Steam VRとは?対応ヘッドセットや設定方法について詳しくご紹介! | XR CLOUDSteamVRプラットフォームの概要と対応デバイス、設定方法を詳しく解説した記事。VRゲーミングの基礎知識として有用。

【編集部後記】

改めてVRコミュニティの底力を感じずにはいられませんでした。Windows Mixed Realityの突然の廃止発表から約8ヶ月、多くのユーザーが「高価な文鎮」を抱えて途方に暮れる中、まさかMicrosoft社員自身が救世主として現れるとは誰が予想できたでしょうか。
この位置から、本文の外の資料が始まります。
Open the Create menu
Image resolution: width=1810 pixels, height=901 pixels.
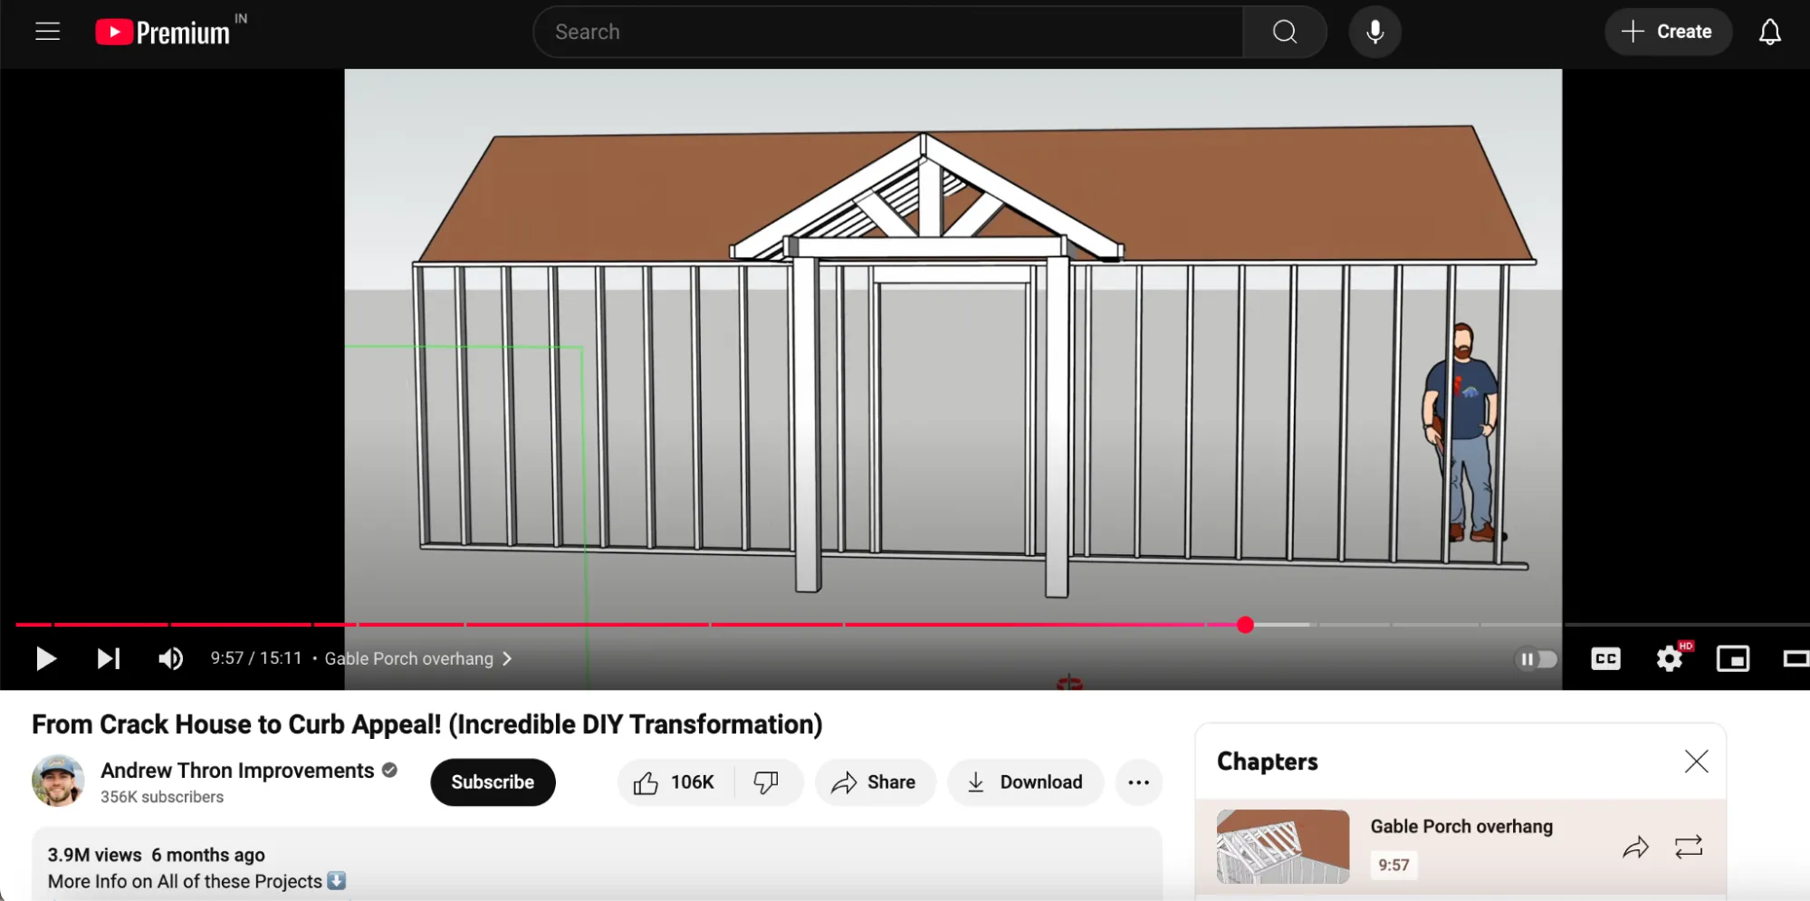(1668, 31)
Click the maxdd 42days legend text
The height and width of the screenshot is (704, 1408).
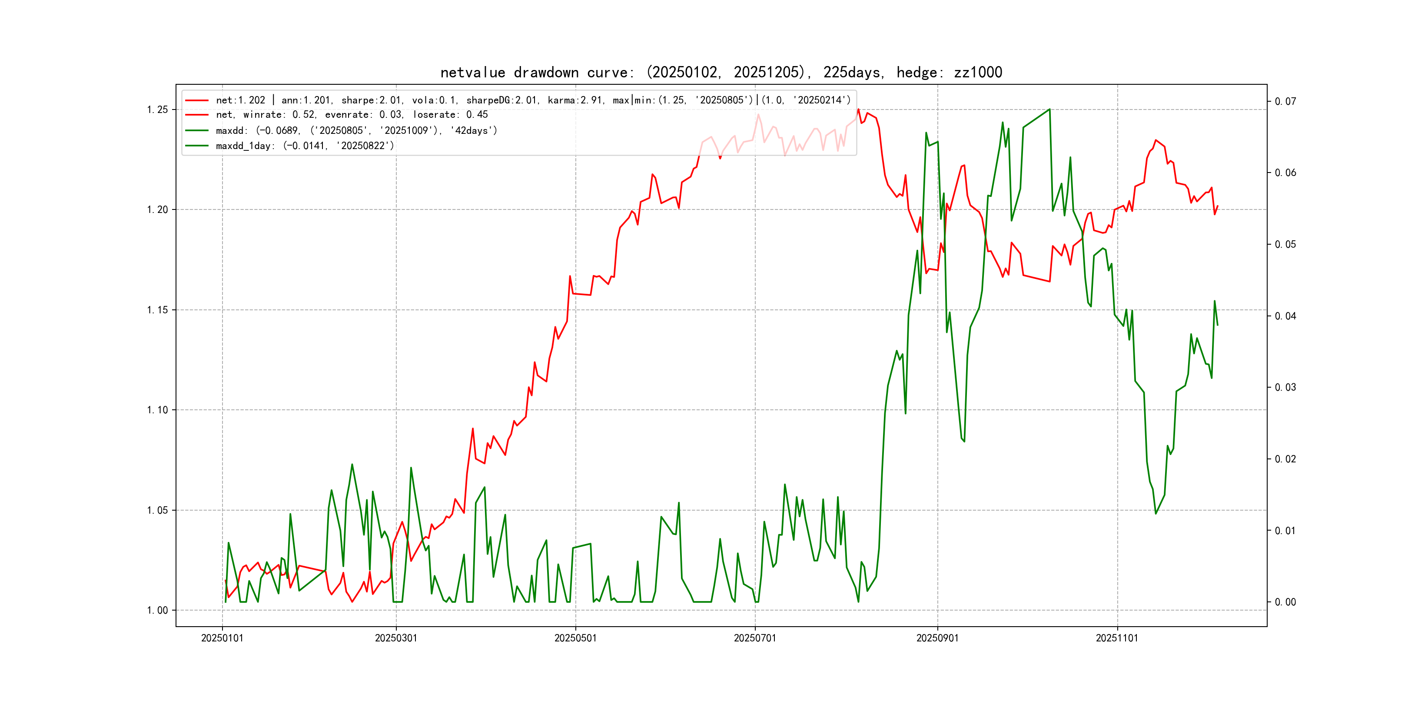pyautogui.click(x=356, y=131)
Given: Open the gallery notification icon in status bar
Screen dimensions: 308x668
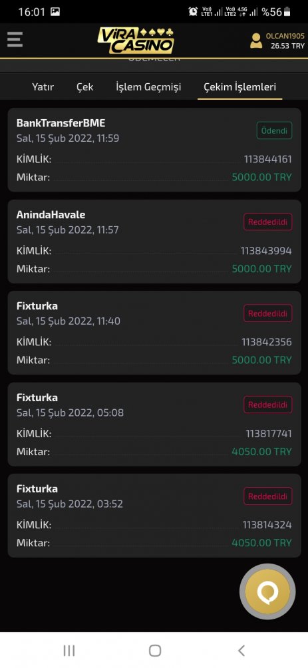Looking at the screenshot, I should coord(55,11).
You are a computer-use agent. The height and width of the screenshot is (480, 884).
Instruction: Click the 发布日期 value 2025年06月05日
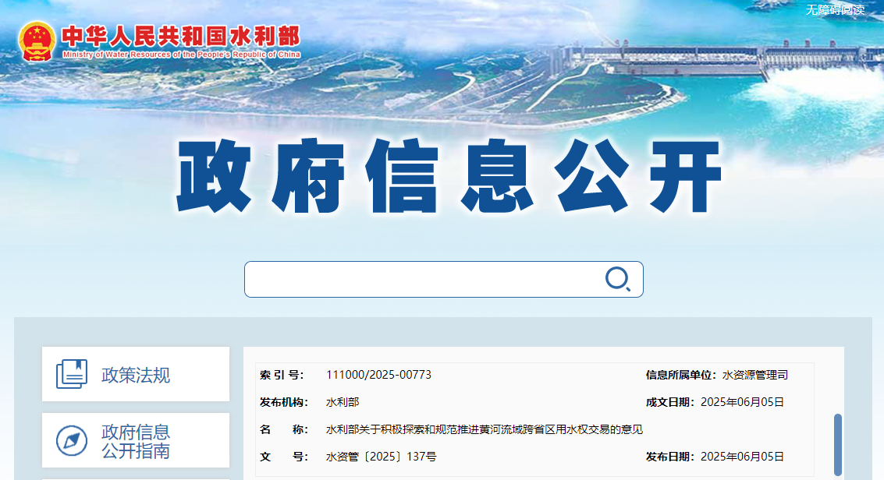[742, 457]
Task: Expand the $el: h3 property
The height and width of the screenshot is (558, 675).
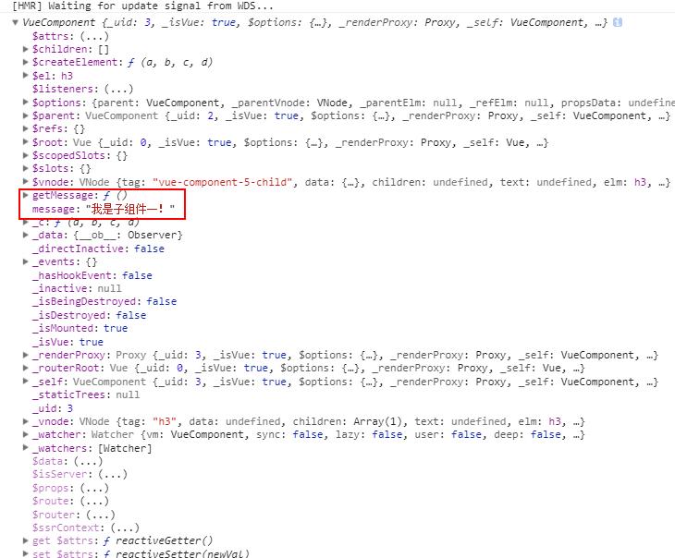Action: [x=26, y=76]
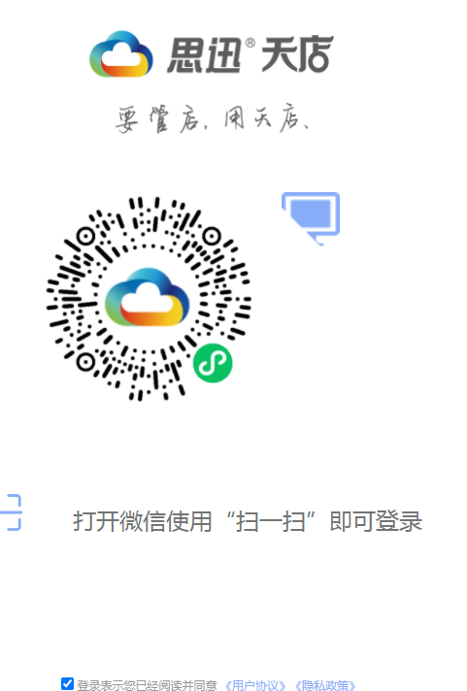Screen dimensions: 467x691
Task: Click the QR code's bottom-left locator circle
Action: pyautogui.click(x=85, y=362)
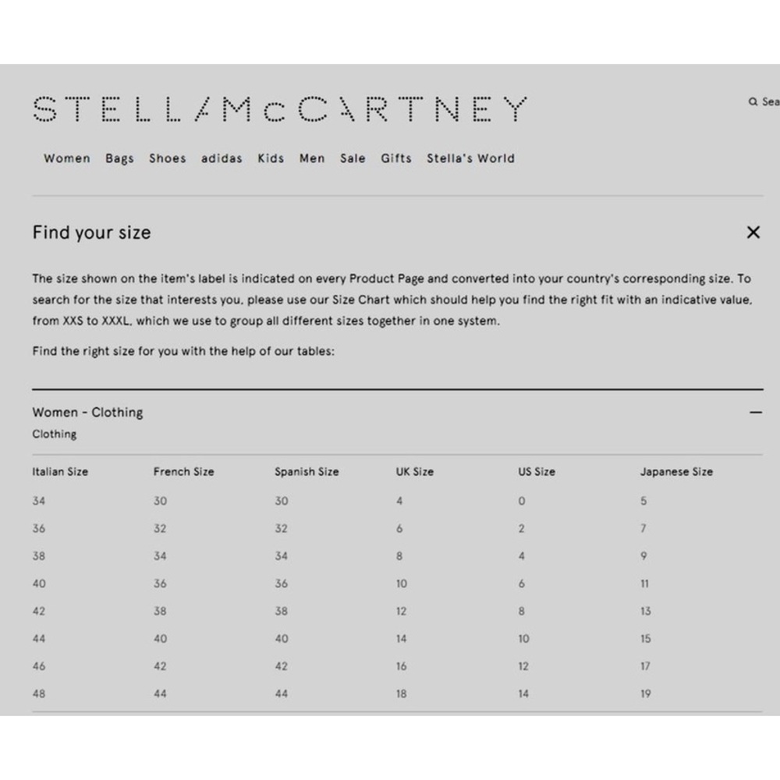This screenshot has width=780, height=780.
Task: Open the Shoes menu
Action: pos(167,158)
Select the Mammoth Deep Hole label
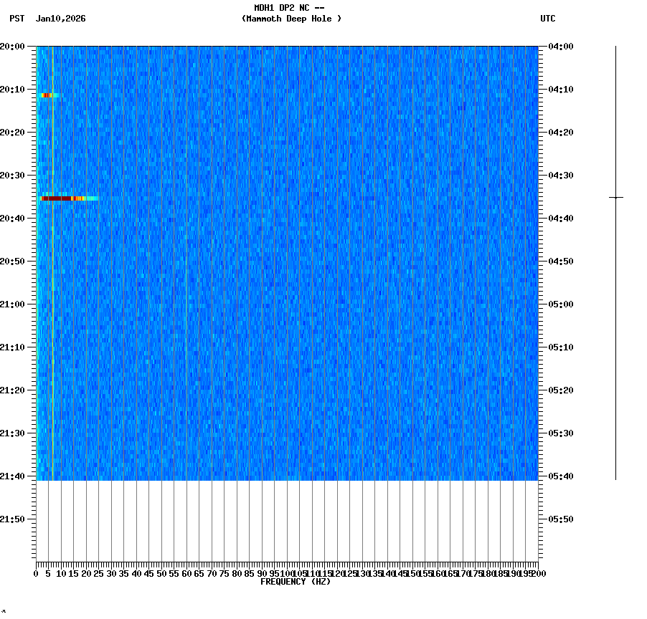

特に印象的なのは、mbucchia氏がNDAや企業秘密の制約を細心に配慮しながらも、コミュニティへの貢献を優先している姿勢です。大企業の論理で切り捨てられたプラットフォームを、個人の情熱と技術力で蘇らせようとする姿は、まさにVR黎明期から続く「草の根精神」の体現と言えるでしょう。

個人的には、このような技術的チャレンジがVRコミュニティから生まれ続けることに、この業界の未来への希望を感じています。大手企業の戦略に左右されがちなVR市場において、ユーザーコミュニティの力強さを改めて実感させられるニュースでした。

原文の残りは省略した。